Accounting and Taxes for Lawyers
via Lawyerist by Steven Chung
Curious whether you can deduct it? This article goes over the requirements for deductions – “ordinary and necessary” – as well as common deductions. The two big deductions for solos mentioned are expenses for meals and home office expenses to deduct part of the expenses related to your home. Favorite action point: Deduct part of your home. What percentage of your home is being used for office space? You can not only deduct part of your mortgage/rent, you can also deduct things like utilities as a business expense.
via Forbes by Kirk Simpson
A solid, concise list of tips from Forbes that shows staying on top of accounting in a small business is simpler than it might seem. Favorite Action Point: Set aside time to review your finances each week. This can give you a strategic edge on where you might be able to cut costs in one area, or make a sound investment in another.

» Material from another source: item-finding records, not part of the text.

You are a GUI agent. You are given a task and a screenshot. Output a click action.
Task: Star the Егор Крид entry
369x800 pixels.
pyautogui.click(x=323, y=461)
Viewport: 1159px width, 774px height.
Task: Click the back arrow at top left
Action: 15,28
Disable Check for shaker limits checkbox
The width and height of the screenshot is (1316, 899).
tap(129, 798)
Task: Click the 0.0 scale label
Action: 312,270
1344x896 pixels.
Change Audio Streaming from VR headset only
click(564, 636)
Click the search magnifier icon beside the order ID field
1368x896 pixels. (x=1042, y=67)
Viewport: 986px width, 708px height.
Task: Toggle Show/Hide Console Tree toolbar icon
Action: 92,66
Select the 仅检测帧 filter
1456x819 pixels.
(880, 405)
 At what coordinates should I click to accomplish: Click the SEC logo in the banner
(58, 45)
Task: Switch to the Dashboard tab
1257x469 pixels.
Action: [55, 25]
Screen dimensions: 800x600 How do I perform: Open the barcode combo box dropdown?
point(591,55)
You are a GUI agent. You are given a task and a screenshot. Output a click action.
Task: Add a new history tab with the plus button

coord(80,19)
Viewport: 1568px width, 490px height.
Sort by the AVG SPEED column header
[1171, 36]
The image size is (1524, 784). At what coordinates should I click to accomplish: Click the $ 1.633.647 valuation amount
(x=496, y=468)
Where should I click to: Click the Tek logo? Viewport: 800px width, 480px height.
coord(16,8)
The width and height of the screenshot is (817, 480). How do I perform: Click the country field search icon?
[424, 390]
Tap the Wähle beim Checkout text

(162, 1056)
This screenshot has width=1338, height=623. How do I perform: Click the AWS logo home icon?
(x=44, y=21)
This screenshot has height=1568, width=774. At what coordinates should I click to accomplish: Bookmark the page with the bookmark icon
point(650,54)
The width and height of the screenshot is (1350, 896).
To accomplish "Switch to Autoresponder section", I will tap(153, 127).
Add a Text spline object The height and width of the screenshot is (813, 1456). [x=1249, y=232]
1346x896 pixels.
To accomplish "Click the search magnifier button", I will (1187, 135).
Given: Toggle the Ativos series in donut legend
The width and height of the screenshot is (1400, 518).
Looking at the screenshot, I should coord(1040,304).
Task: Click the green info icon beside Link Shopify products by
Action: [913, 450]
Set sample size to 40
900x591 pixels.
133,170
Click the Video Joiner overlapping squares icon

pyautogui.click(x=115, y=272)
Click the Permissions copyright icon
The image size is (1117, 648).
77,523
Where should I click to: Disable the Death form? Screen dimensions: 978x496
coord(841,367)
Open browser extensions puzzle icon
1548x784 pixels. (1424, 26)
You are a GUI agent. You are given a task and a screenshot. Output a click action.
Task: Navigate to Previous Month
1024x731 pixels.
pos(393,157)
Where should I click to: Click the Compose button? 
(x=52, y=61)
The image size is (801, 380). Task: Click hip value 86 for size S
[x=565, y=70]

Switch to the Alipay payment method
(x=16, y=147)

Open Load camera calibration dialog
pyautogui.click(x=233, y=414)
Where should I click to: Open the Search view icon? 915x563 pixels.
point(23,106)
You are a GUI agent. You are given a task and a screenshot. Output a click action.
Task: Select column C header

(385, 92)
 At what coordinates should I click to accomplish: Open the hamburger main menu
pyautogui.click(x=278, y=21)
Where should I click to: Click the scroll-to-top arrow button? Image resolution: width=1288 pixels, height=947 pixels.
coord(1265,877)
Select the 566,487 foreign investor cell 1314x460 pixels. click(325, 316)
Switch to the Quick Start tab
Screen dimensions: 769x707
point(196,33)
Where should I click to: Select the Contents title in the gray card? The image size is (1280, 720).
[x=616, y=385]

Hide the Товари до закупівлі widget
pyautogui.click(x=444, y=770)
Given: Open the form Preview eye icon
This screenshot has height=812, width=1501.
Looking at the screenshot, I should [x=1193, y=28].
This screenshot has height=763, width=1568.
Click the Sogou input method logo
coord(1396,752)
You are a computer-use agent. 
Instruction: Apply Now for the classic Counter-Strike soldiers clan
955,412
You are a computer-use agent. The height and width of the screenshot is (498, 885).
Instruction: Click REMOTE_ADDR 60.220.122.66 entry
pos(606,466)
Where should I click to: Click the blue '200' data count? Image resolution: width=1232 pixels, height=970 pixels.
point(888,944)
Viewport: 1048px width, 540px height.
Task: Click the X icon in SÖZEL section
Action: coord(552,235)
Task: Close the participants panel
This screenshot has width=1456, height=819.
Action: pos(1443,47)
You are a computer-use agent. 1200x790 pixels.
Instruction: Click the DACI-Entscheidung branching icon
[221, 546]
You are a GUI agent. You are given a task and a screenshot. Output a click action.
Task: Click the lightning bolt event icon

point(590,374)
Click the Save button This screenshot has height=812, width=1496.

via Vimeo by Clio / Kahuna Accounting
This video discusses optimizing the accounting system your practice uses. Overall, it’s a bit lengthy but worth checking out as there are a bunch of excellent points on how lawyers can become more efficient business managers. Favorite Action Point: Use specialized tools to do specific functions rather than one clunky system trying to do it all. Bonus points if they can integrate with each other. Thankfully, now many major cloud-based service providers can work with other providers.
via About Law by William Pfeifer
Trust accounting issues are some of the most common and serious ethical issues facing lawyers. And, these issues can be easily avoided if you know what you’re doing. If you deal with trust accounts, mismanagement can have disastrous consequences. Unfortunately, law school doesn’t address this in much detail as it should. Favorite Action Point: Keep client funds completely separate from your personal/business accounts. Ensure client-level cash flows are meticulously recorded before it’s too late. Additionally, be aware of which fees you are entitled to immediately and which must be held in trust (e.g. Filing Fee).
Traditional desktop accounting software has its limits. It’s not easy to share data. Every year there’s a required upgrade. You have to often be at the 1 computer that has access to your books to review them. With cloud accounting, all of these problems are gone. Favorite action point: Use online / cloud-based accounting because it will get you paid faster. Typically people take 41 days to get paid for invoices. Xero did a study and found that their clients’ invoices were paid on average 12 days faster.